> _Problem requirements_:
Starting at the first line, copy the data below through to the end, exactly.

Start of Records shown

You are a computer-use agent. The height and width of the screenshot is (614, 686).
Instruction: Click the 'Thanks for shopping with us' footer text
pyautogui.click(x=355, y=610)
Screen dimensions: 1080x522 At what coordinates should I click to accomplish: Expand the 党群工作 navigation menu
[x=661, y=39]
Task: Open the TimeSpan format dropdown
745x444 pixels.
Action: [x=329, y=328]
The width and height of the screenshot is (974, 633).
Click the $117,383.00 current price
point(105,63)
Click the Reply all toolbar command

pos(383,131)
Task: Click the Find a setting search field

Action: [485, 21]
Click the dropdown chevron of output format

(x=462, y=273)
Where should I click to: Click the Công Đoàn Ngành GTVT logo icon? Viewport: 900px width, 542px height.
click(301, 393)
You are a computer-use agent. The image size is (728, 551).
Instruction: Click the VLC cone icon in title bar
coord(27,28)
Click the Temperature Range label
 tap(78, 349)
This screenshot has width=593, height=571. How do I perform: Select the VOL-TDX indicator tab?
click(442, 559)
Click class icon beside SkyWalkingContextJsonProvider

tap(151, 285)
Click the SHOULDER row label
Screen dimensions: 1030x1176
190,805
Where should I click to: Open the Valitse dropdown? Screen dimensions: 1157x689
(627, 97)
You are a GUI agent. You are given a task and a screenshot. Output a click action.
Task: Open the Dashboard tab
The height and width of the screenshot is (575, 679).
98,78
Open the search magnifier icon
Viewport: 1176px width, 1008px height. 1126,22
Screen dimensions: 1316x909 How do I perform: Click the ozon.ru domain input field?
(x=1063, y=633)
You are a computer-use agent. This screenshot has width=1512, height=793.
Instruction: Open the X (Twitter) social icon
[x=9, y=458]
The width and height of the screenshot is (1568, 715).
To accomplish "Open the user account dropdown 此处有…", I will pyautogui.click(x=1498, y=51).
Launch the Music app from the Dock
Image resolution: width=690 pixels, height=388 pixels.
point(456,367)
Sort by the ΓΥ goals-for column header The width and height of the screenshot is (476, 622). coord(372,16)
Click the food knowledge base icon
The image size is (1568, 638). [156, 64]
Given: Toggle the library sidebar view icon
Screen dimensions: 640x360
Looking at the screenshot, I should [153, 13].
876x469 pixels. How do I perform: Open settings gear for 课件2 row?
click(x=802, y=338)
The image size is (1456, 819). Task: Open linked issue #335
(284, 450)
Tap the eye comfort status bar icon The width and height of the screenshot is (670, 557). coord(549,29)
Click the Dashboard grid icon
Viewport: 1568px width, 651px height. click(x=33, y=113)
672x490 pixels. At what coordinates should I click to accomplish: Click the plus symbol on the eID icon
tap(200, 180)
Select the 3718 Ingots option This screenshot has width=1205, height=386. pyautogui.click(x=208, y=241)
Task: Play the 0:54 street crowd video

End of Records shown

> _Response to the exercise_:
You are a computer-use agent. The height and width of the screenshot is (614, 686).
Instruction: Click the 'Thanks for shopping with us' footer text
pyautogui.click(x=355, y=610)
Screen dimensions: 1080x522 At what coordinates should I click to accomplish: Expand the 党群工作 navigation menu
[x=661, y=39]
Task: Open the TimeSpan format dropdown
745x444 pixels.
Action: [x=329, y=328]
The width and height of the screenshot is (974, 633).
Click the $117,383.00 current price
point(105,63)
Click the Reply all toolbar command

pos(383,131)
Task: Click the Find a setting search field

Action: [485, 21]
Click the dropdown chevron of output format

(x=462, y=273)
Where should I click to: Click the Công Đoàn Ngành GTVT logo icon? Viewport: 900px width, 542px height.
click(301, 393)
You are a computer-use agent. The image size is (728, 551).
Instruction: Click the VLC cone icon in title bar
coord(27,28)
Click the Temperature Range label
 tap(78, 349)
This screenshot has width=593, height=571. How do I perform: Select the VOL-TDX indicator tab?
click(442, 559)
Click class icon beside SkyWalkingContextJsonProvider

tap(151, 285)
Click the SHOULDER row label
Screen dimensions: 1030x1176
190,805
Where should I click to: Open the Valitse dropdown? Screen dimensions: 1157x689
(627, 97)
You are a GUI agent. You are given a task and a screenshot. Output a click action.
Task: Open the Dashboard tab
The height and width of the screenshot is (575, 679).
98,78
Open the search magnifier icon
Viewport: 1176px width, 1008px height. 1126,22
Screen dimensions: 1316x909 How do I perform: Click the ozon.ru domain input field?
(x=1063, y=633)
You are a computer-use agent. This screenshot has width=1512, height=793.
Instruction: Open the X (Twitter) social icon
[x=9, y=458]
The width and height of the screenshot is (1568, 715).
To accomplish "Open the user account dropdown 此处有…", I will pyautogui.click(x=1498, y=51).
Launch the Music app from the Dock
Image resolution: width=690 pixels, height=388 pixels.
point(456,367)
Sort by the ΓΥ goals-for column header The width and height of the screenshot is (476, 622). coord(372,16)
Click the food knowledge base icon
The image size is (1568, 638). [156, 64]
Given: Toggle the library sidebar view icon
Screen dimensions: 640x360
Looking at the screenshot, I should [153, 13].
876x469 pixels. How do I perform: Open settings gear for 课件2 row?
click(x=802, y=338)
The image size is (1456, 819). Task: Open linked issue #335
(284, 450)
Tap the eye comfort status bar icon The width and height of the screenshot is (670, 557). coord(549,29)
Click the Dashboard grid icon
Viewport: 1568px width, 651px height. click(x=33, y=113)
672x490 pixels. At what coordinates should I click to accomplish: Click the plus symbol on the eID icon
tap(200, 180)
Select the 3718 Ingots option This screenshot has width=1205, height=386. pyautogui.click(x=208, y=241)
Task: Play the 0:54 street crowd video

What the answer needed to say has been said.